### Provided passage ###

Fr Richard became the new priest the following year, and introduced much higher Anglican traditions than we were used to. I must be honest, it seemed to me we were becoming less protestant, and more like the Roman Catholic church just along the road.

In my very first meeting with Fr Richard as his deacon, he suggested I should have a title, that I couldn’t simply be ‘Sheila’. Would Mother suit me? Or Sister? I declined both invitations!

I was so happy for my NEOC year group, friends I had trained with, when they were ordained priest after their diaconate year in 1996. I wasn’t being priested then myself, because, as I have already said, I was expecting to be part of the permanent diaconate. However, because I felt called to the priesthood now, I felt that calling needed to be explored with my priest and the bishop.

I went to Fr Richard, who put the wheels in motion and contacted the Assistant Bishop, Bishop Gill. In time, consultations were organised within the parish, and an open meeting followed.

The question: ‘Would you be content for a woman priest to exercise her ministry at St Luke’s?’ was put to the meeting and a significant number of parishioners responded favourably.

However, the vote still had to be passed by the PCC, (the church council), who made the final decision.

When the question was eventually put to them, asking if they would accept a woman priest, by the raising of hands, the result was 14 to 9 in favour, but even this result didn’t truly reflect the significant vote of the majority at the open meeting.

(Had the vote gone the other way, I like to think I would have accepted it graciously, and could have moved to another church with dignity.)

A second vote was taken immediately afterwards, and the PCC had been told that this vote would be by a secret ballot.

The question they were asked was:

“’Do you agree that the Revd Sheila Hamil be licensed to exercise a ministry as a priest in St Luke’s, Wallsend?’

When the votes were counted, the result had swung the other way.

It seemed fairly obvious that a small number of people had used the secret ballot as a tactic, to delay having a woman priest at St Luke’s, contrary to their first open vote.

(Bishop Gill told me afterwards that he would not have been able to give his consent to the first motion anyway, as the voting was not by a big enough margin. He also said the process should have been stopped after the first vote. The second question should not have been asked.)

I could not believe the result of the vote. I was in shock, as were others.

I had put my heart and soul into serving the people of St Luke’s and had ministered to them faithfully. I had always spoken out for Christian unity, I had always encouraged teamwork, and now I found myself at the centre of heated arguments and disunity within the parish in the days that followed. It was this ‘disunity’ that caused my greatest heartache; not so much some people’s rejection of me, but more the deep conflict within St Luke’s itself.

Far more people supported me than were against me, and I felt for them. I knew they loved me. I knew they wanted me. A large number of the congregation signed a petition to the Bishop, expressing no confidence in the result of the PCC’s second vote, and he also received letters in support of me. I only hope that those who supported me with such love and care will realise how much that love and care meant to me. It meant more than they could ever know.

Many of them left St Luke’s for other churches, some left church altogether! It caused me such raw, unimaginable pain deep down in my soul, that to this day, I’ve not really recovered from.

To have become bitter, or angry or unforgiving would have destroyed me completely. I chose to forgive. I bore no grudge, because I knew that some of those who’d voted against had done so because of their opposition to women being priested. They had told me openly to my face how they were going to vote. I admired them for that.

### Data supplied ###

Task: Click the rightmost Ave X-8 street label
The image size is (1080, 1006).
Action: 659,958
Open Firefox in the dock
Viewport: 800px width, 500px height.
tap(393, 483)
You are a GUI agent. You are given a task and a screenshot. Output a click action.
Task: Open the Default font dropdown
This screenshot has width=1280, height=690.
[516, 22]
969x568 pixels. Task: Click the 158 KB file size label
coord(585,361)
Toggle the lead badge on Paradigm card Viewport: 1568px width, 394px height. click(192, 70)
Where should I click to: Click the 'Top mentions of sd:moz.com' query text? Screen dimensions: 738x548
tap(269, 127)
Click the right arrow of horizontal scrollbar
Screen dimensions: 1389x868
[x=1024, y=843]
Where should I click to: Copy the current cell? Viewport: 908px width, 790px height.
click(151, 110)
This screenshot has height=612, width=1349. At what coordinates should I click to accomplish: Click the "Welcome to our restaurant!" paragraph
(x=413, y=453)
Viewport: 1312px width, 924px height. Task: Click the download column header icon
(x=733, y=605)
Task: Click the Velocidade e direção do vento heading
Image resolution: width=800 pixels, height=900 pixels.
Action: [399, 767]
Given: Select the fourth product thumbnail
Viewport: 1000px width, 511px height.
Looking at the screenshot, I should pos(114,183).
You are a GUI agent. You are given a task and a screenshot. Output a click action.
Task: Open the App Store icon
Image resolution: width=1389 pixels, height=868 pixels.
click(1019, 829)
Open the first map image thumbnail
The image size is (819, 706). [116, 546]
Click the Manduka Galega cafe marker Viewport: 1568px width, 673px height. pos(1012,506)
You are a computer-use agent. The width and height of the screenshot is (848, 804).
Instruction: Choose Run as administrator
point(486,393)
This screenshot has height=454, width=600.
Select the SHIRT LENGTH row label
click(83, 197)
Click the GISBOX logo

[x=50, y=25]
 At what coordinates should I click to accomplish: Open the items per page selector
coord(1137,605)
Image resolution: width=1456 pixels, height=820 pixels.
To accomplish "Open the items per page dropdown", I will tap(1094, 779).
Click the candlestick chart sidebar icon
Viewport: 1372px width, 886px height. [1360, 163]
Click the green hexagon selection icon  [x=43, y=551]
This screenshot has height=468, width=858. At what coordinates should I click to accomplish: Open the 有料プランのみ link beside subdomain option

###

Challenges:
**a.** Sum up the memoir passage about the St Luke's vote in two sentences.
**b.** Reproduce the records starting at the line that contains "Image resolution: width=1456" and continuing through the final line of the records, including both ends.

Per-task answers:
**a.** Feeling called to the priesthood, Sheila Hamil went to Fr Richard, and after consultations and an open meeting where a significant number of parishioners responded favorably, the PCC first voted 14 to 9 to accept a woman priest but then reversed that result in a secret ballot on licensing her at St Luke's, Wallsend. The outcome left her in shock and caused bitter disunity in the parish, with many people leaving, yet she chose to forgive and bore no grudge.

**b.**
Image resolution: width=1456 pixels, height=820 pixels.
To accomplish "Open the items per page dropdown", I will tap(1094, 779).
Click the candlestick chart sidebar icon
Viewport: 1372px width, 886px height. [1360, 163]
Click the green hexagon selection icon  [x=43, y=551]
This screenshot has height=468, width=858. At what coordinates should I click to accomplish: Open the 有料プランのみ link beside subdomain option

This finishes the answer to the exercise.